Unlike the multivariate Normal distribution, the Poisson, Negative Binomial, Bernoulli, and Binomial distributions we have used to model count and binary data are not parameterized in terms of separate mean and variance parameters. Recall from Chapter 9 that the variance of most commonly used distributions are a function of the same parameters that describe the mean. For example, the mean and variance of the Poisson distribution are both equal to \(\lambda\) and the mean and variance of the Bernoulli distribution are a function of \(p\) (the mean = \(p\) and the variance = \(p(1-p)\)). Thus, there are no multivariate analogues of these distributions that will allow us to construct marginal models with separate parameters describing the mean and the variance/covariance of binary or count data (as in the previous section).

We will explore 2 options for extending generalized linear models to data containing repeated measures:

  1. Add random effects to the linear predictor, leading to generalized linear mixed effect models (Section 19.5).
  2. Explicitly model the mean and variance/covariance of our data without assuming a particular distribution. We can then appeal to large sample (asymptotic) results to derive an appropriate sampling distribution of our regression parameter estimators under an assumption that our clusters are independent sample units. This is the Generalized Estimating Equations (GEE) approach (Chapter 20).

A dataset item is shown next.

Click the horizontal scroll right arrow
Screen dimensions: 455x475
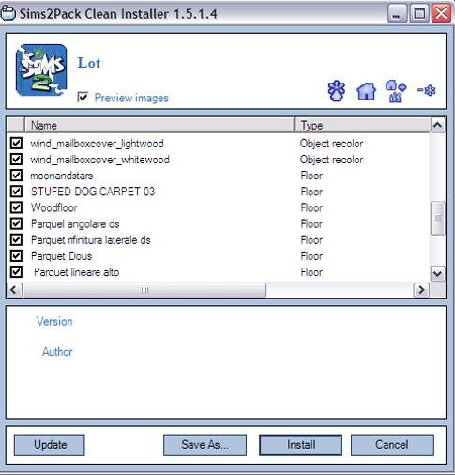click(x=421, y=290)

As we will see, the former approach leads to a model for the conditional (subject-specific) means whereas the latter approach is parameterized in terms of the population mean. These two means will not, in general, be equivalent when using a non-linear link function (e.g., logit or log).

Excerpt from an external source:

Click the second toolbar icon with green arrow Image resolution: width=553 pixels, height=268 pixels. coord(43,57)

19.5 Generalized linear mixed effects models

Recall from Chapter 14 that generalized linear models assume that some transformation of the the mean, \(g(\mu_i)\), can be modeled as a linear function of predictors and regression parameters:

\(g(\mu_i) = \eta_i = \beta_0 + \beta_1x_1 + \ldots \beta_px_p\)

Further, we assume that the response variable has a particular distribution (e.g., Normal, Poisson, Bernoulli, Gamma, etc), \(f(y_i; \theta)\), that describes unmodeled variation about \(\mu_i = E[Y_i|X_i]\) using one or more parameters, \(\theta\):

\(Y_i \sim f(y_i; \theta), i=1, \ldots, n\)

We can easily add random effects to the model for the transformed mean (e.g., random intercepts and random slopes). In this case, we will have two random components to the model:

  1. The random effects, \(b \sim N(0, \Sigma_b)\); and
  2. The conditional distribution of \(Y_i\) given the random effects, \(Y_i | b \sim f(y_i; \theta, b)\).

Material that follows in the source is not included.